C.Kairouz Architects has designed a home in Melbourne’s Northcote that balances the dynamic of old and new both visually and functionally, alluding to a home of two halves.
The main challenge set by the owner was to transform the dilapidated-yet-characterful art deco house and create a modern family home with a ‘wow factor’, large enough to have three bedrooms and two living rooms with additional storage. Capturing light in a south-facing block in Melbourne also elicited its own challenges.
The architects utilised the generous space in the backyard and built an extension, transforming the traditional backyard into a modern one with multiple breakaway courtyards situated in different parts.

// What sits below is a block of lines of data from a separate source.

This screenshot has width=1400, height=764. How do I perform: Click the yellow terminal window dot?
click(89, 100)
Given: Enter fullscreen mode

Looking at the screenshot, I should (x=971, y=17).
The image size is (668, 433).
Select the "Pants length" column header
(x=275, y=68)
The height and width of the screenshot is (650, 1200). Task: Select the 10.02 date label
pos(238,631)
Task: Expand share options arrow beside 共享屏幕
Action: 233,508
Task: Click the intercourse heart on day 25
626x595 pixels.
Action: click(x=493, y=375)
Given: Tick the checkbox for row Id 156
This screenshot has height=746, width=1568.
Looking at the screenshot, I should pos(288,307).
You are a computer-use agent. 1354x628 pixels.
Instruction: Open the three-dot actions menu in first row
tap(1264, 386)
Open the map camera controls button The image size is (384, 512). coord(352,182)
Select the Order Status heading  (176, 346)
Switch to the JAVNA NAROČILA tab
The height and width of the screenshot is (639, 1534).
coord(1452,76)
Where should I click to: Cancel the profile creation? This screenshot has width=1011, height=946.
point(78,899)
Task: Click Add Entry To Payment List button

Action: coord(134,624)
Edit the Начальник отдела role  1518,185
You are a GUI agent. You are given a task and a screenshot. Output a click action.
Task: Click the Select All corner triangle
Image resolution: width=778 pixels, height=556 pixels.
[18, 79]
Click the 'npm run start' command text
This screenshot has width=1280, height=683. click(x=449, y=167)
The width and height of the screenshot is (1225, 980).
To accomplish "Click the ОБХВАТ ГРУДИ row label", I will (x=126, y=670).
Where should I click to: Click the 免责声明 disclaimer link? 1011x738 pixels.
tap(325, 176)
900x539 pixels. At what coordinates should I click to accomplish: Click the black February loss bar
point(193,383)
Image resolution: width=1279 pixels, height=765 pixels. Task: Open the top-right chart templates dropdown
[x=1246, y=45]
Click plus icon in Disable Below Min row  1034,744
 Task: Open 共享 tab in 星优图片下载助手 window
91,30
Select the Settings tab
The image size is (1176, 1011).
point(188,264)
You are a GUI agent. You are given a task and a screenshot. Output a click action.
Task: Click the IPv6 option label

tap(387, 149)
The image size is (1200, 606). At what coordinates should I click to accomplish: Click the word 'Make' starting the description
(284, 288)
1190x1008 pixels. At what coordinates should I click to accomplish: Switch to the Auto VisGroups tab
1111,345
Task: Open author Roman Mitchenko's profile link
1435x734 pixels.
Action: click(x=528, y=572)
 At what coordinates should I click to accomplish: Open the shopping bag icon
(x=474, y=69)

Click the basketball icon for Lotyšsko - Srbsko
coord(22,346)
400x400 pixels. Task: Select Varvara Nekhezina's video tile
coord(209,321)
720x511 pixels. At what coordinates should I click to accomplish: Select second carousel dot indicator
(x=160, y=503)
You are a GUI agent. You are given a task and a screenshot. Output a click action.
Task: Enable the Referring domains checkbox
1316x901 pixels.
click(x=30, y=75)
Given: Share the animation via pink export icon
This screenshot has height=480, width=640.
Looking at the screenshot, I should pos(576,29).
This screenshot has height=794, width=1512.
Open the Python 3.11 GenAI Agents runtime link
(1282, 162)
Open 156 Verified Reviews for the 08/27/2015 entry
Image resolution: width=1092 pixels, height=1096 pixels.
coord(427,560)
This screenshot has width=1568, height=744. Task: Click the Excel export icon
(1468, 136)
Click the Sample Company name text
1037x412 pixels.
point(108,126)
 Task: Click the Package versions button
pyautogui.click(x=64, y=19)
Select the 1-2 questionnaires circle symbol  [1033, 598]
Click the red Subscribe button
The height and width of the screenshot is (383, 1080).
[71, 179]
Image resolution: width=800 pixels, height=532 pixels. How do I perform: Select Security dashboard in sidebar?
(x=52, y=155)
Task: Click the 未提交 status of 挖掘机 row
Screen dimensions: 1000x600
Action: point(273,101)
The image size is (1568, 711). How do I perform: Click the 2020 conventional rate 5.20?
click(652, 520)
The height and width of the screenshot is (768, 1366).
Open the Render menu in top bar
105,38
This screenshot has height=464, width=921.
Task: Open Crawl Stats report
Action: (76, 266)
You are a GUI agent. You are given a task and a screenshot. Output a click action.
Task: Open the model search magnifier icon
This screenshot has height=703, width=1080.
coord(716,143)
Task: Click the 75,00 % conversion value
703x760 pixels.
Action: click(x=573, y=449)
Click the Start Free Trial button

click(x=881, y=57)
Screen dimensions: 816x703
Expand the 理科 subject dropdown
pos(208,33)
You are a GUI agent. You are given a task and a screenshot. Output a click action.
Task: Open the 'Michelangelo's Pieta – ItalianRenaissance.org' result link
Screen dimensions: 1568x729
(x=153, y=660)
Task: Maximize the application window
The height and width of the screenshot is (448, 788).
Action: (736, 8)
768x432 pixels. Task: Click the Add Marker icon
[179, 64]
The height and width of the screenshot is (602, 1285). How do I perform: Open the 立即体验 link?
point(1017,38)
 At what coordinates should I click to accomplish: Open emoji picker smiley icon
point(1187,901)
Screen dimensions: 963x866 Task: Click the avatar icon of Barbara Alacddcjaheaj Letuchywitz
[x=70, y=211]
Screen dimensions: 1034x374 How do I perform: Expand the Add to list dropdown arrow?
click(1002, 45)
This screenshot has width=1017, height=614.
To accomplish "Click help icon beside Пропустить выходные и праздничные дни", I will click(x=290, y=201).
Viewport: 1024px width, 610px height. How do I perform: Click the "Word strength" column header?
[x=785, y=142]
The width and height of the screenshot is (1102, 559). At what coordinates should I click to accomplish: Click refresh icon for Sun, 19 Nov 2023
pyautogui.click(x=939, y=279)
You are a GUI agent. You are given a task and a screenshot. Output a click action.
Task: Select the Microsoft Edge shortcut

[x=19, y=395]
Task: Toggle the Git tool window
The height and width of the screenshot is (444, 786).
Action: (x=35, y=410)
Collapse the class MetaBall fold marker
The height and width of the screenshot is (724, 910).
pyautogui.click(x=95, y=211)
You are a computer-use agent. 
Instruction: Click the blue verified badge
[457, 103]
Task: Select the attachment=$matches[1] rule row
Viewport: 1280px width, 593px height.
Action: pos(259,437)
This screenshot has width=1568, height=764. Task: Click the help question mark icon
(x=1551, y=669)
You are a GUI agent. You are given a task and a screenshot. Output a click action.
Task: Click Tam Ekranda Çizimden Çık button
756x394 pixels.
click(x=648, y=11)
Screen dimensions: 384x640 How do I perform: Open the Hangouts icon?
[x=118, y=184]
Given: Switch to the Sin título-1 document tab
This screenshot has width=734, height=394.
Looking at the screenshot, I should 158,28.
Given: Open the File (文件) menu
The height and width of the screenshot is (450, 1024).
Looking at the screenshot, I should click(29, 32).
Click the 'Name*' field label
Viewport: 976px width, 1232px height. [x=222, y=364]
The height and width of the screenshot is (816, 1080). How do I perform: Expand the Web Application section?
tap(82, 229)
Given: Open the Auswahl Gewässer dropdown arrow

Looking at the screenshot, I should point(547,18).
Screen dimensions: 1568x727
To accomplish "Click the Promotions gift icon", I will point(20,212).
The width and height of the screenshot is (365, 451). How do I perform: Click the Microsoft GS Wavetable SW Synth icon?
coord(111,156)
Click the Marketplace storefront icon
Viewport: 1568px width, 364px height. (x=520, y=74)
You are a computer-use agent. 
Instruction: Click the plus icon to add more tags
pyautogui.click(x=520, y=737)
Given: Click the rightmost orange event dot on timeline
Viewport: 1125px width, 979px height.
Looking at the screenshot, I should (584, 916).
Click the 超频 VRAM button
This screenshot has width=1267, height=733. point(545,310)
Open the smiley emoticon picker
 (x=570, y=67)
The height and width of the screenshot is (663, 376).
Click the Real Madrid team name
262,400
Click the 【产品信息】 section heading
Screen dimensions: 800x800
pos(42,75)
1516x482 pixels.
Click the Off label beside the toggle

Blending the old with the new meant reviving the front of the house and incorporating a modern back. The quiet, private areas of the home are located at the front, where C.Kairouz Architects restored the existing Tasmanian oak timber flooring and revived the original ceiling rosettes with a modern, clean white.
The floorplan naturally encourages people to move through the space into the open living and entertaining area at the back. Materials selections change from warm and luxurious to bold and sleek with a slight industrial undertone, with inspirations drawn from the immediate context of Northcote.
“It was decided that the perfect vessel for the journey between the old and the new would be a walk bridge, creating an impactful transition between the spaces,” says Chahid Kairouz, managing director of C.Kairouz Architects.
“Made solely of steel and glass, it was strategically built to capture as much sun as possible on the south-facing block, acting as the catalyst into the new part of the home. The end of the walk bridge is met with a large open entertainment area where form breaks down into a single open space.
“With an angled ceiling, the room is surrounded in windows that accentuate the height and allow the northern sun to penetrate. The feature concrete floor captures the eye with its industrial vibe and facilitates a passive heating and cooling system; it warms up under direct sunlight during the day, only to slowly emit the heat in the colder Melbourne evenings.”
In one corner is a statement black kitchen, clad in metal-look cabinetry and topped with Calacatta Oro marble and bluestone benchtops. The oversized kitchen island features a cantilevered benchtop for additional width encouraging its practical use as a sit-down bar, buffet server or conversation space.
The rear of the room is separated by a concrete block, topped with a bespoke television unit with full 360-degree rotation, meaning that the television becomes highly convenient and practical as it can be viewed from any area of the room.
On the back of the unit is a mirror, further emphasising the juxtaposing theme of the house, capturing different reflections of the living space depending on its orientation, and the orientation of the viewer.